AIM OF THE EXERCISE. Reproduce every record below exactly, with the pictures left out.

(Stored data entries)
# # # # #
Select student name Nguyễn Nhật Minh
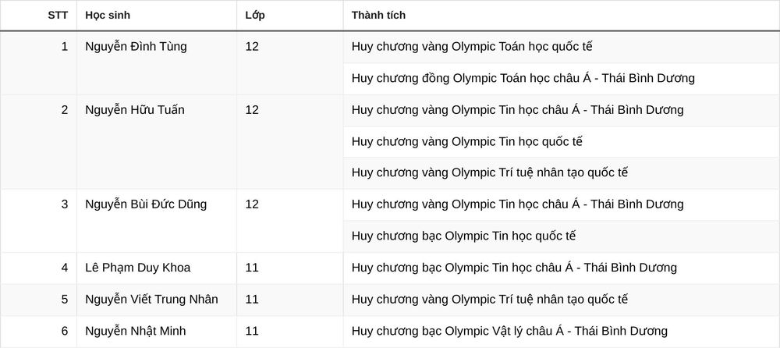This screenshot has height=348, width=780. 135,331
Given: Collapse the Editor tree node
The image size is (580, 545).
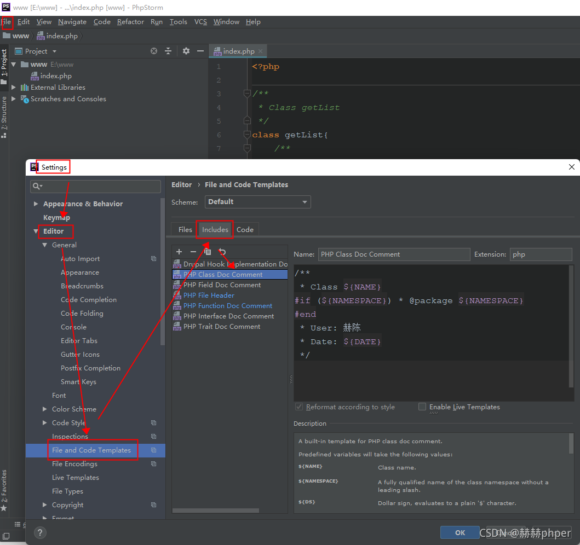Looking at the screenshot, I should click(36, 231).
# # # # #
EXERCISE RESPONSE.
Select student name Nguyễn Nhật Minh
This screenshot has height=348, width=780. 135,331
Given: Collapse the Editor tree node
The image size is (580, 545).
Looking at the screenshot, I should click(36, 231).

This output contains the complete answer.